##### Data entries
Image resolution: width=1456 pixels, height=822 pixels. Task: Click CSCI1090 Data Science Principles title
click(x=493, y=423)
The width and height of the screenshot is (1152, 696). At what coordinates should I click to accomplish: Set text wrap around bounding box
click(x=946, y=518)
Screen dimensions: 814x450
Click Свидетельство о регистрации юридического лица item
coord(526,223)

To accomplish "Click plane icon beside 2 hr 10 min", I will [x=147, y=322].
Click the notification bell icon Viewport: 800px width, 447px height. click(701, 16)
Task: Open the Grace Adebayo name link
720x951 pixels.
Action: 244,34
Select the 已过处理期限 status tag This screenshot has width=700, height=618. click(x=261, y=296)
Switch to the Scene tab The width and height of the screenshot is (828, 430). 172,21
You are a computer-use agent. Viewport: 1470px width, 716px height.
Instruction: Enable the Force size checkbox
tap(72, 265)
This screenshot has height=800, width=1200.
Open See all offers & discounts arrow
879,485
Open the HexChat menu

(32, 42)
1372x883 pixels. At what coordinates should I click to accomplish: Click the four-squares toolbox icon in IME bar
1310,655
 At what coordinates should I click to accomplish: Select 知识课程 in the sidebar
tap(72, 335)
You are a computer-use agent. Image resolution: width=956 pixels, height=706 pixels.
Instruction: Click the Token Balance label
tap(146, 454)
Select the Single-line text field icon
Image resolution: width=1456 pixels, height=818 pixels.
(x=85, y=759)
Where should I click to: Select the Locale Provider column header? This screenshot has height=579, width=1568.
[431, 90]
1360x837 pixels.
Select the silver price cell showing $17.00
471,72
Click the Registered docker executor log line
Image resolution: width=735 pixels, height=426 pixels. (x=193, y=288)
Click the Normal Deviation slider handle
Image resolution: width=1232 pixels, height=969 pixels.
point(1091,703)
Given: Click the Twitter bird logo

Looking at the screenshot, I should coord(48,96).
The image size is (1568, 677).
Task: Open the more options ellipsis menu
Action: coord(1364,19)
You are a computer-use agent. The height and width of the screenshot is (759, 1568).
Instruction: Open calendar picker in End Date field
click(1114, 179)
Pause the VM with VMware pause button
##########
Update the data above by replacing every instance of "computer-use agent" with "screen-navigation agent", and return all of the data otherwise unchanged.

### Result
Image resolution: width=1456 pixels, height=822 pixels. Task: Click CSCI1090 Data Science Principles title
click(x=493, y=423)
The width and height of the screenshot is (1152, 696). At what coordinates should I click to accomplish: Set text wrap around bounding box
click(x=946, y=518)
Screen dimensions: 814x450
Click Свидетельство о регистрации юридического лица item
coord(526,223)

To accomplish "Click plane icon beside 2 hr 10 min", I will [x=147, y=322].
Click the notification bell icon Viewport: 800px width, 447px height. click(701, 16)
Task: Open the Grace Adebayo name link
720x951 pixels.
Action: 244,34
Select the 已过处理期限 status tag This screenshot has width=700, height=618. click(x=261, y=296)
Switch to the Scene tab The width and height of the screenshot is (828, 430). 172,21
You are a screen-navigation agent. Viewport: 1470px width, 716px height.
Instruction: Enable the Force size checkbox
tap(72, 265)
This screenshot has height=800, width=1200.
Open See all offers & discounts arrow
879,485
Open the HexChat menu

(32, 42)
1372x883 pixels. At what coordinates should I click to accomplish: Click the four-squares toolbox icon in IME bar
1310,655
 At what coordinates should I click to accomplish: Select 知识课程 in the sidebar
tap(72, 335)
You are a screen-navigation agent. Image resolution: width=956 pixels, height=706 pixels.
Instruction: Click the Token Balance label
tap(146, 454)
Select the Single-line text field icon
Image resolution: width=1456 pixels, height=818 pixels.
(x=85, y=759)
Where should I click to: Select the Locale Provider column header? This screenshot has height=579, width=1568.
[431, 90]
1360x837 pixels.
Select the silver price cell showing $17.00
471,72
Click the Registered docker executor log line
Image resolution: width=735 pixels, height=426 pixels. (x=193, y=288)
Click the Normal Deviation slider handle
Image resolution: width=1232 pixels, height=969 pixels.
point(1091,703)
Given: Click the Twitter bird logo

Looking at the screenshot, I should coord(48,96).
The image size is (1568, 677).
Task: Open the more options ellipsis menu
Action: coord(1364,19)
You are a screen-navigation agent. The height and width of the screenshot is (759, 1568).
Instruction: Open calendar picker in End Date field
click(1114, 179)
Pause the VM with VMware pause button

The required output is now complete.